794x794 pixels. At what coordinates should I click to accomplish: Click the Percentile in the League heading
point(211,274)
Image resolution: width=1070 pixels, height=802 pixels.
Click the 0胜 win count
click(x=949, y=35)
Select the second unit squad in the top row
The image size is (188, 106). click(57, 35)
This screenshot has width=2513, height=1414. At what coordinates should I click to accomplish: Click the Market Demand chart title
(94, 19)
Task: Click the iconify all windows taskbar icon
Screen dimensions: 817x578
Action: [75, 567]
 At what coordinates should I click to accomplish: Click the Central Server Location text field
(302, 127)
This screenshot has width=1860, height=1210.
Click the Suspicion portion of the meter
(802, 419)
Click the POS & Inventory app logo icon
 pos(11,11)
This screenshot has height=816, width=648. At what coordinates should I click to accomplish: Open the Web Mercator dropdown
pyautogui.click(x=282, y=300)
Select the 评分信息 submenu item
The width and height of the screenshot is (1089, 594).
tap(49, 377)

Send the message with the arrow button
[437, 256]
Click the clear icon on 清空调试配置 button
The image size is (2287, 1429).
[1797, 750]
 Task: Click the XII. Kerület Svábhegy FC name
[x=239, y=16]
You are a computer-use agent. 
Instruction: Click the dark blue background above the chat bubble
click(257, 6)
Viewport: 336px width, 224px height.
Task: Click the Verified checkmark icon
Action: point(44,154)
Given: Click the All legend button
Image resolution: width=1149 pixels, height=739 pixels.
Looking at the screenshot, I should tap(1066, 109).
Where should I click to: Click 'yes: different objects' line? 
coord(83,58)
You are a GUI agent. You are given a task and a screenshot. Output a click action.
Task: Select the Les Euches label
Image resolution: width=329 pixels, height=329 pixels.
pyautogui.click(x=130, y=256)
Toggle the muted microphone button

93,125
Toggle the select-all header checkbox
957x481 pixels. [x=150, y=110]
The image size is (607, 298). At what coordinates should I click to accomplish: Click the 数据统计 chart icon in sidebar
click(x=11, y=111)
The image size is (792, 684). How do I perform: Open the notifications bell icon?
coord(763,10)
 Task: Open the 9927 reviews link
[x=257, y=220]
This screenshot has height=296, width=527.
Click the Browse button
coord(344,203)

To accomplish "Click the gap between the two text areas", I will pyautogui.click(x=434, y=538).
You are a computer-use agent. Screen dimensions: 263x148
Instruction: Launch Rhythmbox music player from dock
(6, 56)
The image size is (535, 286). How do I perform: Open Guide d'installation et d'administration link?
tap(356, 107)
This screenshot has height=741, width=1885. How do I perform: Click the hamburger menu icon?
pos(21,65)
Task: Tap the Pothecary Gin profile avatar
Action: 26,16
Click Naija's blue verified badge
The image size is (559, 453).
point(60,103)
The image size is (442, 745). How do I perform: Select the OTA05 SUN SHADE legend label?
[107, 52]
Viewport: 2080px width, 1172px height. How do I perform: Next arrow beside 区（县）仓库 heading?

Request:
Rewrite all of the records above, changing "Rhythmbox" to "Lollypop" and leaving everything else the same.

Solution below:
794x794 pixels. At what coordinates should I click to accomplish: Click the Percentile in the League heading
point(211,274)
Image resolution: width=1070 pixels, height=802 pixels.
Click the 0胜 win count
click(x=949, y=35)
Select the second unit squad in the top row
The image size is (188, 106). click(57, 35)
This screenshot has width=2513, height=1414. At what coordinates should I click to accomplish: Click the Market Demand chart title
(94, 19)
Task: Click the iconify all windows taskbar icon
Screen dimensions: 817x578
Action: [75, 567]
 At what coordinates should I click to accomplish: Click the Central Server Location text field
(302, 127)
This screenshot has width=1860, height=1210.
Click the Suspicion portion of the meter
(802, 419)
Click the POS & Inventory app logo icon
 pos(11,11)
This screenshot has height=816, width=648. At what coordinates should I click to accomplish: Open the Web Mercator dropdown
pyautogui.click(x=282, y=300)
Select the 评分信息 submenu item
The width and height of the screenshot is (1089, 594).
tap(49, 377)

Send the message with the arrow button
[437, 256]
Click the clear icon on 清空调试配置 button
The image size is (2287, 1429).
[1797, 750]
 Task: Click the XII. Kerület Svábhegy FC name
[x=239, y=16]
You are a computer-use agent. 
Instruction: Click the dark blue background above the chat bubble
click(257, 6)
Viewport: 336px width, 224px height.
Task: Click the Verified checkmark icon
Action: point(44,154)
Given: Click the All legend button
Image resolution: width=1149 pixels, height=739 pixels.
Looking at the screenshot, I should tap(1066, 109).
Where should I click to: Click 'yes: different objects' line? 
coord(83,58)
You are a GUI agent. You are given a task and a screenshot. Output a click action.
Task: Select the Les Euches label
Image resolution: width=329 pixels, height=329 pixels.
pyautogui.click(x=130, y=256)
Toggle the muted microphone button

93,125
Toggle the select-all header checkbox
957x481 pixels. [x=150, y=110]
The image size is (607, 298). At what coordinates should I click to accomplish: Click the 数据统计 chart icon in sidebar
click(x=11, y=111)
The image size is (792, 684). How do I perform: Open the notifications bell icon?
coord(763,10)
 Task: Open the 9927 reviews link
[x=257, y=220]
This screenshot has height=296, width=527.
Click the Browse button
coord(344,203)

To accomplish "Click the gap between the two text areas", I will pyautogui.click(x=434, y=538).
You are a computer-use agent. Screen dimensions: 263x148
Instruction: Launch Lollypop music player from dock
(6, 56)
The image size is (535, 286). How do I perform: Open Guide d'installation et d'administration link?
tap(356, 107)
This screenshot has height=741, width=1885. How do I perform: Click the hamburger menu icon?
pos(21,65)
Task: Tap the Pothecary Gin profile avatar
Action: 26,16
Click Naija's blue verified badge
The image size is (559, 453).
point(60,103)
The image size is (442, 745). How do I perform: Select the OTA05 SUN SHADE legend label?
[107, 52]
Viewport: 2080px width, 1172px height. How do I perform: Next arrow beside 区（县）仓库 heading?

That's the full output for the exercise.